◆ Records provided
* * * *

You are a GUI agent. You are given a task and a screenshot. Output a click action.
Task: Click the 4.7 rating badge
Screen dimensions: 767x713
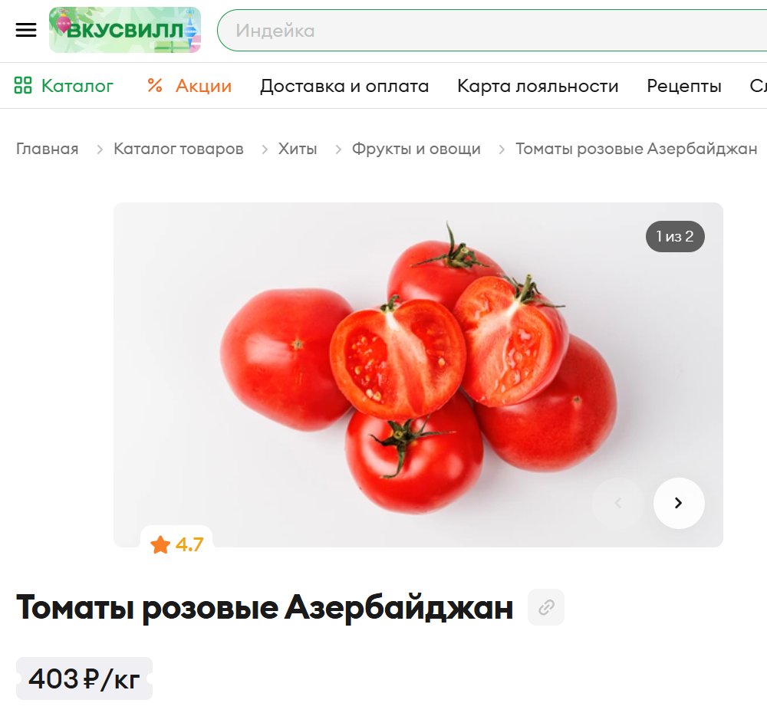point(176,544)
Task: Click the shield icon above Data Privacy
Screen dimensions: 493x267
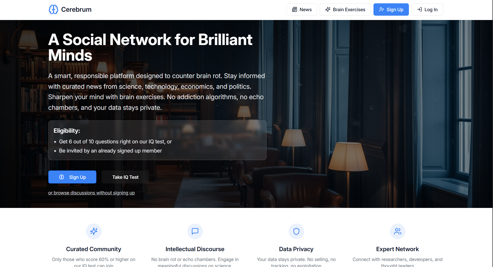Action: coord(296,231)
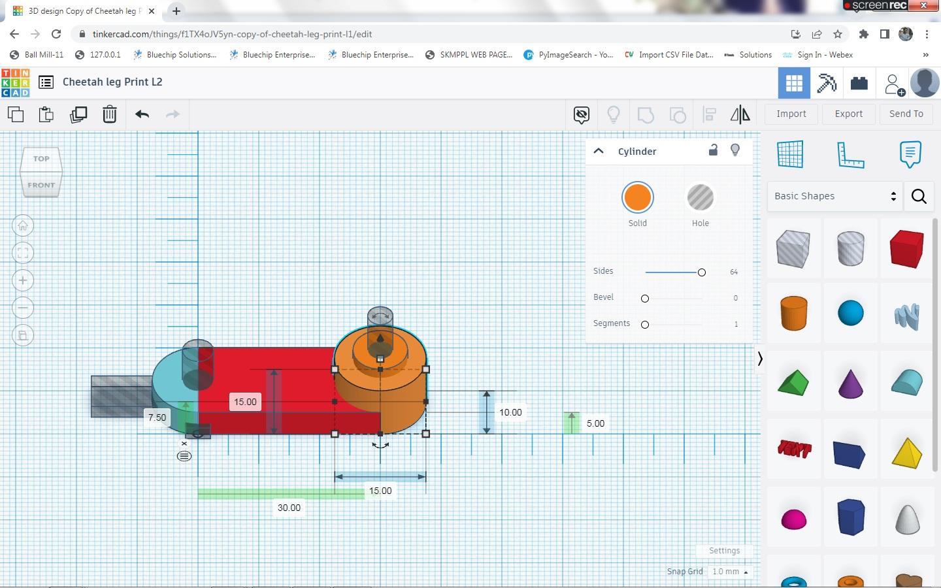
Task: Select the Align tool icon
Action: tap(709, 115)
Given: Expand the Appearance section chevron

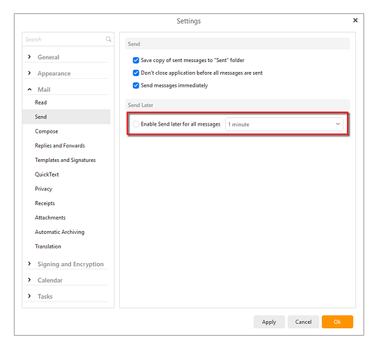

* * * *

◆ Exercise goal
Set out every line of the entries above as a numbered list, omitting blank lines and leaving out the pictures.

◆ Final result
1. You are a GUI agent. You are given a task and a screenshot. Output a click action.
2. Task: Click the 4.7 rating badge
3. Screen dimensions: 767x713
4. point(176,544)
5. Task: Click the shield icon above Data Privacy
6. Screen dimensions: 493x267
7. Action: coord(296,231)
8. Task: Select the Align tool icon
9. Action: tap(709, 115)
10. Given: Expand the Appearance section chevron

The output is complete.